Граф порывисто встал и не оборачиваясь зашагал по направлению к городу.
Поздним вечером, уже ближе к полуночи, проведя некоторое время в наблюдении за звездами и заметив бессонницу, одолевшую Уиздома, Сен-Жермен предложил.
— Поднимайтесь, Джонатан, мы продолжим повесть о сокрушении великого человека ушедшей эпохи, прусского короля Фридриха II. Обещаю, эта история будет повеселее, чем донимающая вас тоска.
Джонатан некоторое время молчал, потом вздохнул и встал, накинул халат, устроился за конторкой. Зажег свечи, обрезал и неловко, чуть наискосок, расщепил пару гусиных перьев, разложил листы бумаги.
Граф расположился в кресле.
— В середине апреля, — начал он, — поздним вечером меня навестил граф Бентинк, глава Комитета Советников, принимавших законы в Голландии. Я снимал квартиру у некоего саксонца, давным-давно поселившегося в Гааге. Хозяин был обязан мне излечением жены, поэтому я чувствовал себя здесь, как дома — почитаемым и любимым. Бентинк предупредил, что в полученной только что срочной шифрованной депеше из Парижа, подписанной самим Бель-Илем, мне предписывалось немедленно покинуть Голландию, так как через два дня д'Аффри получит от его светлости герцога Шуазеля указание потребовать моего ареста и высылки из страны. «Требование будет подкреплено авторитетом его величества. Голландия будет вынуждена пойти на эту варварскую меру, добавил Бентинк. — Мы не можем себе позволить отказать его христианнейшему величеству Людовику XV в настоятельной просьбе».
Обсуждение моих последующих действий привело нас к выводу, что выбор возможностей невелик. Меня ждала Англия. Только внезапное появление в этой стране позволит мне продолжить трудную, скрытую от глаз непосвященных, миссию. На этом же маршруте, как косвенно следовало из парижской депеши, настаивал и Людовик.

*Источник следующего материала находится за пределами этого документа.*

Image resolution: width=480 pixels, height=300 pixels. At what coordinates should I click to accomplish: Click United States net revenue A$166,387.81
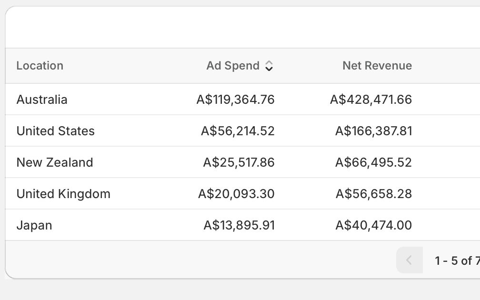(x=374, y=131)
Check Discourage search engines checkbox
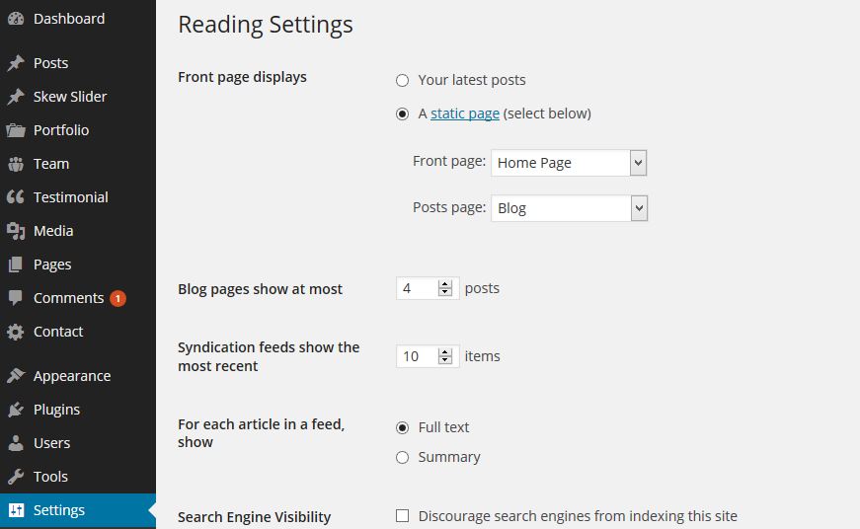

В пять утра полковник Пик де Цолен, друг и помощник Бентинка, подогнал наемный экипаж, запряженный четверкой лошадей к моему дому, и форейтор[159]погнал коней в сторону маленького портового городишки Хальветслюиса, откуда я морем добрался до Гарвича. В английской гавани меня встретил королевский посланник, который запретил мне ступать на берег и потребовал, чтобы я немедленно покинул пределы острова. В конфиденциальной беседе мне удалось добиться у него признания, почему английские власти пошли на подобные экстраординарные меры. В Лондоне, заявил чиновник, посчитали, что события, произошедшие в Голландии, являются ловко разыгранным спектаклем, цель которого заключалась в обосновании моего визита в Великобританию. Господин Уильям Питт[160]настаивал и на настаивает на моей немедленной высылке. Я решительно отказался и на свой страх и риск сумел добраться до Лондона. По дороге никто не пытался меня задержать, я мирно добрался до столицы, где меня тут же, у въезда в город, подвергли аресту, обыску и заключению в Ньюгейт. Джонатан, — обратился к Уиздому Сен-Жермен, — вам приходилось сталкиваться с английскими чиновниками?